Вероятно, вся эта шумиха Лику мало занимала. Ее отношения с Чеховым после богимовского лета запутались еще сильнее. 1892 год — самый обильный в их переписке. Она писала о прежнем и по-прежнему. О своих «ужасных» хворях («ни глотать, ни дышать не могу»). О том, что ей «отвратительно» живется, что все люди «страшные эгоисты». Тут же оговаривалась, что пишет «вздор» и Чехов будет смеяться над ней. Опять жаловалась: «Ах, как скучно! Если бы только Вы знали, как нехорошо живется мне эти дни, то, верно, отнеслись <…> без Вашей обычной насмешечки».

«Насмешечка» действительно становилась привычной в его письмах. Но не превращалась в усмешечку.
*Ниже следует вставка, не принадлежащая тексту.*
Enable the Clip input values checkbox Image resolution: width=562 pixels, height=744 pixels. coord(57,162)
Ни былого увлечения, ни волнения в письмах Чехова уже нет. Однако доставало шуток самого антиромантического и антироманического свойства. Например, о клопах и тараканах, из которых в Мелихове делают бутерброды. О духоте в доме: «Отец накурил ладаном. Я навонял скипидаром». Грозил наказанием, если она не приедет в Мелихово: «Я оболью Вас кипятком и раскаленными щипцами вырву из Вашей спины кусок говядины». Правда, тут же, в этом письме от 29 марта, просил: «Напишите мне, Мелита, хотя две строчки. Не предавайте нас преждевременному забвению. По крайней мере делайте вид, что Вы нас еще помните. Обманывайте нас, Лика. Обман лучше, чем равнодушие». Двумя днями раньше он написал: «Когда же весна? Лика, когда весна? Последний вопрос понимайте буквально, а не ищите в нем скрытого смысла. Увы, я уже старый молодой человек, любовь моя не солнце и не делает весны ни для меня, ни для той птицы, которую я люблю. Лика, не тебя так пылко я люблю! Люблю в тебе я прошлые страданья и молодость погибшую мою».
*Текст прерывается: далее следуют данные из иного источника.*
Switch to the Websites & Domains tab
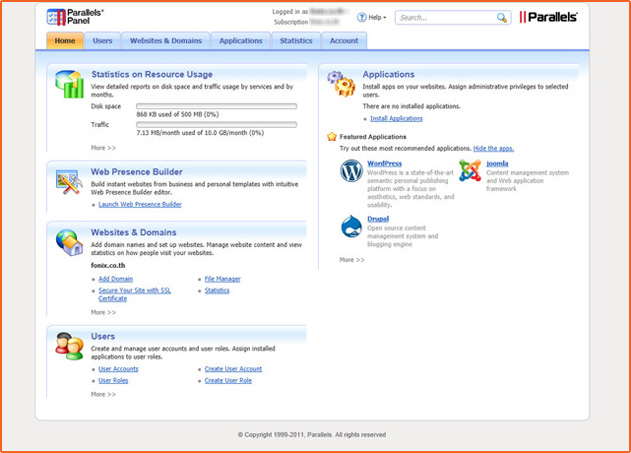This screenshot has height=453, width=631. (166, 41)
Она, вероятно, терялась от этих писем с потаенным смыслом. Пыталась тоже шутить, быть достойным противником в словесном поединке. Оба в письмах то нападали друг на друга, то «заключали перемирие». Но Лика проигрывала. Второй план, тончайшая интонация не давались ей. Шутки выходили неловкими, как, например, в январском письме: «Мне скучно и я мечтаю о свидании с тобою, как стерлядь в Стрельненском бассейне мечтает о чистой прозрачной воде. Я не умею быть поэтичной и когда хочу настроить себя на этот лад, то выходит не то!»